For the video version, click here.
In 2007, Mylan pharmaceuticals purchased the rights to the Epipen from Merck, and the rest, as they say is history:
With prices skyrocketing, Mylan was called to task by congress , where CEO Heather Bresch withstood four hours of questioning about her company’s business practices:
Highlights from that interview included disclosure of the fact that Bresch’s 18 million dollar compensation package made her the sixth highest paid biopharma CEO in the world and that her pay had increased 671% as the price of Epipen rose. She also reported that Mylan makes only a $50 profit on Epipen sales, though the number turned out to be significantly higher than that.
Now it’s hard to find hard numbers on how much Epipen costs to make, but I can tell you that epinephrine was first synthesized in 1906, and I can buy a gram of it from Sigma-Aldrich for about $20 bucks, making the 0.3 milligrams in an Epipen dose cost about six tenths of a penny.
But despite the public shaming, we haven’t seen an about-face on Epipen prices from Mylan.
So you’re a pharmaceutical company facing considerable public outrage about your pricing of a life-saving medication.
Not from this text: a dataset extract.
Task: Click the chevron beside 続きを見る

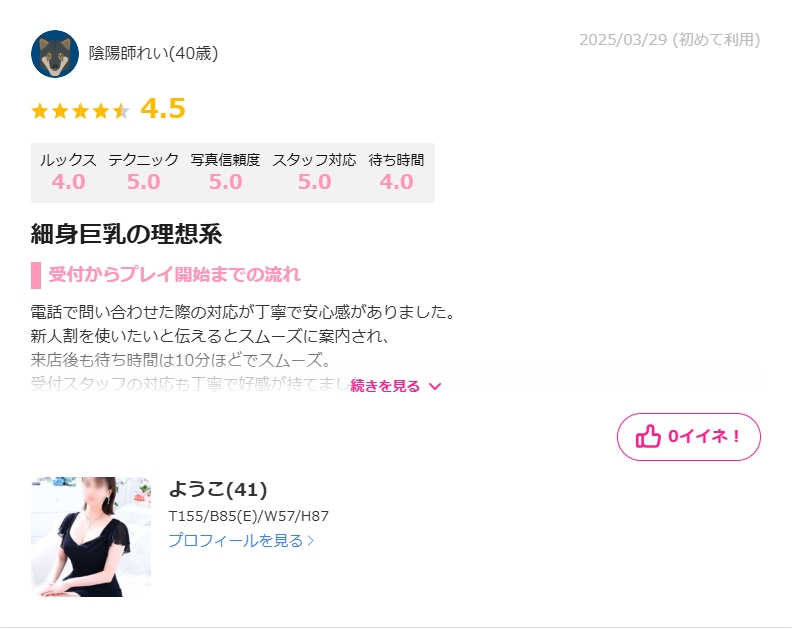Action: click(x=435, y=386)
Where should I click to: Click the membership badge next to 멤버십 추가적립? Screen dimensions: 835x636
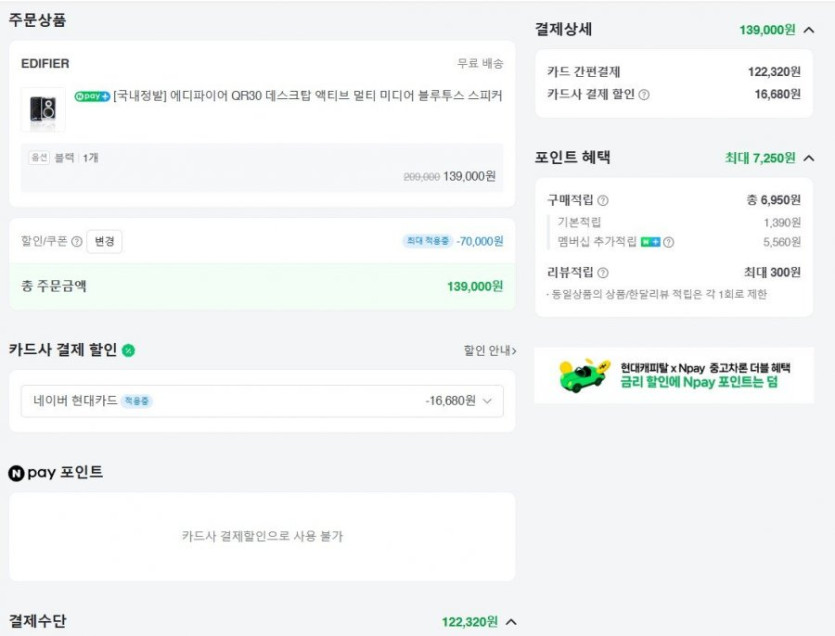(x=650, y=242)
You have a couple of options.
First, you could reduce the price of the drug. But that might cut into profit margins.
Second, you could get someone else to pay for the drug.
In the great American medical tradition of transferring costs to other people, Mylan is making a play to get insurance companies to pay for the entirety of the epi-pen. Without copays.
First, I wanted to look at the out-of-pocket cost for Epipen. As of this video, it’s about $600.
What about with insurance? Obviously, it will vary, but you can see from this table that most high-deductible plans, at least, classify Epipen as tier 2 and many don’t reimburse it at all.
Also, remember that many plans require individuals to pay the full cost of drugs until they meet their annual deductible.
But there is one way to get the insurance company to bear the full cost no matter what, a little loophole introduced in the Affordable Care Act, and Mylan is in the process of trying to squeeze through it.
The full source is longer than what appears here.